-- BEGIN RECORD EXCERPTS --

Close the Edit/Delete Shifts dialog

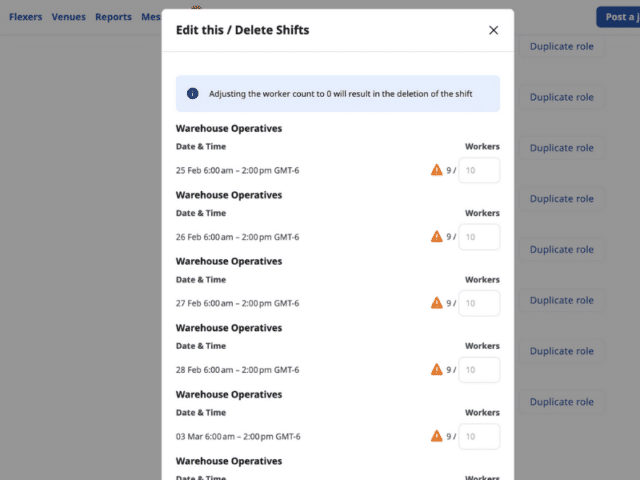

-- END RECORD EXCERPTS --
-- BEGIN RECORD EXCERPTS --

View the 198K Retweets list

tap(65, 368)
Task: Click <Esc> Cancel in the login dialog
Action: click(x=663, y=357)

-- END RECORD EXCERPTS --
-- BEGIN RECORD EXCERPTS --

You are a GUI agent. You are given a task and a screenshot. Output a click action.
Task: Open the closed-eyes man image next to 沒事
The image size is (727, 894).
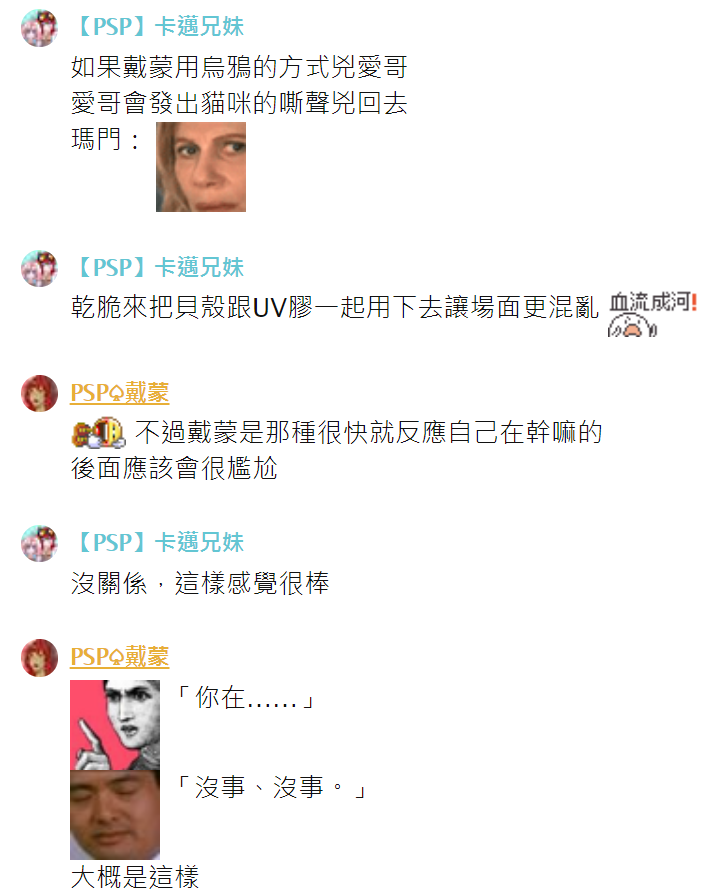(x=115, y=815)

-- END RECORD EXCERPTS --

- SET PROBLEM:
Can you update the lines starting with the line with "You are a GUI" and going on through the line with "(x=115, y=815)", swapping "screenshot" for "screen capture" and keeping everything else unchanged? Leave the pictures out of the answer.

- SOLUTION TO THIS TASK:
You are a GUI agent. You are given a task and a screen capture. Output a click action.
Task: Open the closed-eyes man image next to 沒事
The image size is (727, 894).
(x=115, y=815)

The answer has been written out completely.